- _Stored data_
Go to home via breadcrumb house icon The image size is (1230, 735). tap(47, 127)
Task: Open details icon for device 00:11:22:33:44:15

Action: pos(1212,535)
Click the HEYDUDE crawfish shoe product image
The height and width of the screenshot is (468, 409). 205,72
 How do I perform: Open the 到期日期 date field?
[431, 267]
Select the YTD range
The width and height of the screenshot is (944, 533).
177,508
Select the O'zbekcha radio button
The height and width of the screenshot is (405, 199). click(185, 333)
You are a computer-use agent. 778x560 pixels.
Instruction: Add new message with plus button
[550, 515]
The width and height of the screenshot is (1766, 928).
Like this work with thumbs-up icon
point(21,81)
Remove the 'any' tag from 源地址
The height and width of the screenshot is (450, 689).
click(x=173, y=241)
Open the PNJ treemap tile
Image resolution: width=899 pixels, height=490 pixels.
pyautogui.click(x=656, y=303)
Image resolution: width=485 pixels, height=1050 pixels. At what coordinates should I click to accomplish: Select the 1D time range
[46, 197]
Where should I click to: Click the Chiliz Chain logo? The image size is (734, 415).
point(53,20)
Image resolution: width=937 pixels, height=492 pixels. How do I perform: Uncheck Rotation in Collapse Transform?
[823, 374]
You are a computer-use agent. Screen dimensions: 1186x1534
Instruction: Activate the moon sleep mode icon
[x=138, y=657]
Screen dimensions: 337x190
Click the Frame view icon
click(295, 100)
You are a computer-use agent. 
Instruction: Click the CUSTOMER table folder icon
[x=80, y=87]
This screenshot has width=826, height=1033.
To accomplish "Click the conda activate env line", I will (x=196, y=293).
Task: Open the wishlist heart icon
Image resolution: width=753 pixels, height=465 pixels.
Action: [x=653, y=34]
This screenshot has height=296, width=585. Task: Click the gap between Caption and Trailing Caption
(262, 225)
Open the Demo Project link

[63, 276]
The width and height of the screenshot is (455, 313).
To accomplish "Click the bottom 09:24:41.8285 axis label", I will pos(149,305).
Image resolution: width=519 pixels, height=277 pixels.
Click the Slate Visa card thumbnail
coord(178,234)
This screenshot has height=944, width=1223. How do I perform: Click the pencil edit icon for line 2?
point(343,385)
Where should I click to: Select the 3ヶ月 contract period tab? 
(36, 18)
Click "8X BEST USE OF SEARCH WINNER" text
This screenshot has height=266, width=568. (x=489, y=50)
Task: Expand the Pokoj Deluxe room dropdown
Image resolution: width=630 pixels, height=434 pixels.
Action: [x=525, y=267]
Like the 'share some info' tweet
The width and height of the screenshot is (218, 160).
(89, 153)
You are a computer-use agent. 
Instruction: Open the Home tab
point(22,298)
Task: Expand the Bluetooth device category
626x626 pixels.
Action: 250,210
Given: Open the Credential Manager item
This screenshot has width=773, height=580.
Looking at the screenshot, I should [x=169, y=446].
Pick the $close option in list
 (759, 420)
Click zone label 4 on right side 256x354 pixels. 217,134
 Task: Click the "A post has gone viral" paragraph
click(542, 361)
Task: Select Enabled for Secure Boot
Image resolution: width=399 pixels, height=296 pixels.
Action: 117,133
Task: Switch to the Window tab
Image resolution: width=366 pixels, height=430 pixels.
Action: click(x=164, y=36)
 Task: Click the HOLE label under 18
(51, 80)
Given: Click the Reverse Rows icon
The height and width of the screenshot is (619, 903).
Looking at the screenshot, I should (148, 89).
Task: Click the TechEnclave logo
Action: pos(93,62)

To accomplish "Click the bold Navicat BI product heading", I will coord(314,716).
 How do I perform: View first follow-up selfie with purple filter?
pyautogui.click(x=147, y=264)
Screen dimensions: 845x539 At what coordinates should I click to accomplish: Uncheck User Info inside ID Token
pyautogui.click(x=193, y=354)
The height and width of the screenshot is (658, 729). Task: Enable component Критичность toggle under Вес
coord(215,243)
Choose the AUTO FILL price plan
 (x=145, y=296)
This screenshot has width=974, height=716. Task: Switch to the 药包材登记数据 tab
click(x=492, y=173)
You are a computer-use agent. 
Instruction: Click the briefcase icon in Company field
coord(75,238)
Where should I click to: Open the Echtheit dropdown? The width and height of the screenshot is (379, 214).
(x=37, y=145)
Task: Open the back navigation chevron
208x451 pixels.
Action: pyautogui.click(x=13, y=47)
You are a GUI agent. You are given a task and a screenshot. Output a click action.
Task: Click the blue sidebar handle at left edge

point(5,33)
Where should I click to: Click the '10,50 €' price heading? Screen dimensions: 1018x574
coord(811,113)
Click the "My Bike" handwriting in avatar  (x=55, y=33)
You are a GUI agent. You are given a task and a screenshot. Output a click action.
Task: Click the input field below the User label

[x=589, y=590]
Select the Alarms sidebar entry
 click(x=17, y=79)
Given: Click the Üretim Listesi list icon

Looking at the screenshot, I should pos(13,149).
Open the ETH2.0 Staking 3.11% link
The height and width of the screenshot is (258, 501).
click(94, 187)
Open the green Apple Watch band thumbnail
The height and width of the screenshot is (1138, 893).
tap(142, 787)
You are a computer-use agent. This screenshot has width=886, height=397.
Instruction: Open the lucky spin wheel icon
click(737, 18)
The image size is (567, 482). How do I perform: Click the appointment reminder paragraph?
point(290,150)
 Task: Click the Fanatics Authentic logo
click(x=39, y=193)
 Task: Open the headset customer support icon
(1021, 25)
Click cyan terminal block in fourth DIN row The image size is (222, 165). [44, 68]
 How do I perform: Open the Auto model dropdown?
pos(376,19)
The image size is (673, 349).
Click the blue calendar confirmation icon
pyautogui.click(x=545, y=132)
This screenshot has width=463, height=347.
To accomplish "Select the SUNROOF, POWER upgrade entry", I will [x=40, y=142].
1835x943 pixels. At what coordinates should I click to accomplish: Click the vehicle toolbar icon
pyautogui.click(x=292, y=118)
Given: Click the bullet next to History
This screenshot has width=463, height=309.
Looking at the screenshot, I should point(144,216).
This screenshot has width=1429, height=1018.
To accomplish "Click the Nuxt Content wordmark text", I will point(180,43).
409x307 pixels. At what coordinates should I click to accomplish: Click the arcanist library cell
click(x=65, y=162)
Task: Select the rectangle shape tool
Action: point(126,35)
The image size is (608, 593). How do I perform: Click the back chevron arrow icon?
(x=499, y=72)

- _What is required_
Set down the entries again exactly as they are.

- _Result of the exercise_
Go to home via breadcrumb house icon The image size is (1230, 735). tap(47, 127)
Task: Open details icon for device 00:11:22:33:44:15

Action: pos(1212,535)
Click the HEYDUDE crawfish shoe product image
The height and width of the screenshot is (468, 409). 205,72
 How do I perform: Open the 到期日期 date field?
[431, 267]
Select the YTD range
The width and height of the screenshot is (944, 533).
177,508
Select the O'zbekcha radio button
The height and width of the screenshot is (405, 199). click(185, 333)
You are a computer-use agent. 778x560 pixels.
Instruction: Add new message with plus button
[550, 515]
The width and height of the screenshot is (1766, 928).
Like this work with thumbs-up icon
point(21,81)
Remove the 'any' tag from 源地址
The height and width of the screenshot is (450, 689).
click(x=173, y=241)
Open the PNJ treemap tile
Image resolution: width=899 pixels, height=490 pixels.
pyautogui.click(x=656, y=303)
Image resolution: width=485 pixels, height=1050 pixels. At what coordinates should I click to accomplish: Select the 1D time range
[46, 197]
Where should I click to: Click the Chiliz Chain logo? The image size is (734, 415).
point(53,20)
Image resolution: width=937 pixels, height=492 pixels. How do I perform: Uncheck Rotation in Collapse Transform?
[823, 374]
You are a computer-use agent. Screen dimensions: 1186x1534
Instruction: Activate the moon sleep mode icon
[x=138, y=657]
Screen dimensions: 337x190
Click the Frame view icon
click(295, 100)
You are a computer-use agent. 
Instruction: Click the CUSTOMER table folder icon
[x=80, y=87]
This screenshot has width=826, height=1033.
To accomplish "Click the conda activate env line", I will (x=196, y=293).
Task: Open the wishlist heart icon
Image resolution: width=753 pixels, height=465 pixels.
Action: [x=653, y=34]
This screenshot has height=296, width=585. Task: Click the gap between Caption and Trailing Caption
(262, 225)
Open the Demo Project link

[63, 276]
The width and height of the screenshot is (455, 313).
To accomplish "Click the bottom 09:24:41.8285 axis label", I will pos(149,305).
Image resolution: width=519 pixels, height=277 pixels.
Click the Slate Visa card thumbnail
coord(178,234)
This screenshot has height=944, width=1223. How do I perform: Click the pencil edit icon for line 2?
point(343,385)
Where should I click to: Select the 3ヶ月 contract period tab? 
(36, 18)
Click "8X BEST USE OF SEARCH WINNER" text
This screenshot has height=266, width=568. (x=489, y=50)
Task: Expand the Pokoj Deluxe room dropdown
Image resolution: width=630 pixels, height=434 pixels.
Action: [x=525, y=267]
Like the 'share some info' tweet
The width and height of the screenshot is (218, 160).
(89, 153)
You are a computer-use agent. 
Instruction: Open the Home tab
point(22,298)
Task: Expand the Bluetooth device category
626x626 pixels.
Action: 250,210
Given: Open the Credential Manager item
This screenshot has width=773, height=580.
Looking at the screenshot, I should [x=169, y=446].
Pick the $close option in list
 (759, 420)
Click zone label 4 on right side 256x354 pixels. 217,134
 Task: Click the "A post has gone viral" paragraph
click(542, 361)
Task: Select Enabled for Secure Boot
Image resolution: width=399 pixels, height=296 pixels.
Action: 117,133
Task: Switch to the Window tab
Image resolution: width=366 pixels, height=430 pixels.
Action: click(x=164, y=36)
 Task: Click the HOLE label under 18
(51, 80)
Given: Click the Reverse Rows icon
The height and width of the screenshot is (619, 903).
Looking at the screenshot, I should (148, 89).
Task: Click the TechEnclave logo
Action: pos(93,62)

To accomplish "Click the bold Navicat BI product heading", I will coord(314,716).
 How do I perform: View first follow-up selfie with purple filter?
pyautogui.click(x=147, y=264)
Screen dimensions: 845x539 At what coordinates should I click to accomplish: Uncheck User Info inside ID Token
pyautogui.click(x=193, y=354)
The height and width of the screenshot is (658, 729). Task: Enable component Критичность toggle under Вес
coord(215,243)
Choose the AUTO FILL price plan
 (x=145, y=296)
This screenshot has width=974, height=716. Task: Switch to the 药包材登记数据 tab
click(x=492, y=173)
You are a computer-use agent. 
Instruction: Click the briefcase icon in Company field
coord(75,238)
Where should I click to: Open the Echtheit dropdown? The width and height of the screenshot is (379, 214).
(x=37, y=145)
Task: Open the back navigation chevron
208x451 pixels.
Action: pyautogui.click(x=13, y=47)
You are a GUI agent. You are given a task and a screenshot. Output a click action.
Task: Click the blue sidebar handle at left edge

point(5,33)
Where should I click to: Click the '10,50 €' price heading? Screen dimensions: 1018x574
coord(811,113)
Click the "My Bike" handwriting in avatar  (x=55, y=33)
You are a GUI agent. You are given a task and a screenshot. Output a click action.
Task: Click the input field below the User label

[x=589, y=590]
Select the Alarms sidebar entry
 click(x=17, y=79)
Given: Click the Üretim Listesi list icon

Looking at the screenshot, I should pos(13,149).
Open the ETH2.0 Staking 3.11% link
The height and width of the screenshot is (258, 501).
click(94, 187)
Open the green Apple Watch band thumbnail
The height and width of the screenshot is (1138, 893).
tap(142, 787)
You are a computer-use agent. This screenshot has width=886, height=397.
Instruction: Open the lucky spin wheel icon
click(737, 18)
The image size is (567, 482). How do I perform: Click the appointment reminder paragraph?
point(290,150)
 Task: Click the Fanatics Authentic logo
click(x=39, y=193)
 Task: Open the headset customer support icon
(1021, 25)
Click cyan terminal block in fourth DIN row The image size is (222, 165). [44, 68]
 How do I perform: Open the Auto model dropdown?
pos(376,19)
The image size is (673, 349).
Click the blue calendar confirmation icon
pyautogui.click(x=545, y=132)
This screenshot has width=463, height=347.
To accomplish "Select the SUNROOF, POWER upgrade entry", I will [x=40, y=142].
1835x943 pixels. At what coordinates should I click to accomplish: Click the vehicle toolbar icon
pyautogui.click(x=292, y=118)
Given: Click the bullet next to History
This screenshot has width=463, height=309.
Looking at the screenshot, I should point(144,216).
This screenshot has width=1429, height=1018.
To accomplish "Click the Nuxt Content wordmark text", I will point(180,43).
409x307 pixels. At what coordinates should I click to accomplish: Click the arcanist library cell
click(x=65, y=162)
Task: Select the rectangle shape tool
Action: point(126,35)
The image size is (608, 593). How do I perform: Click the back chevron arrow icon?
(x=499, y=72)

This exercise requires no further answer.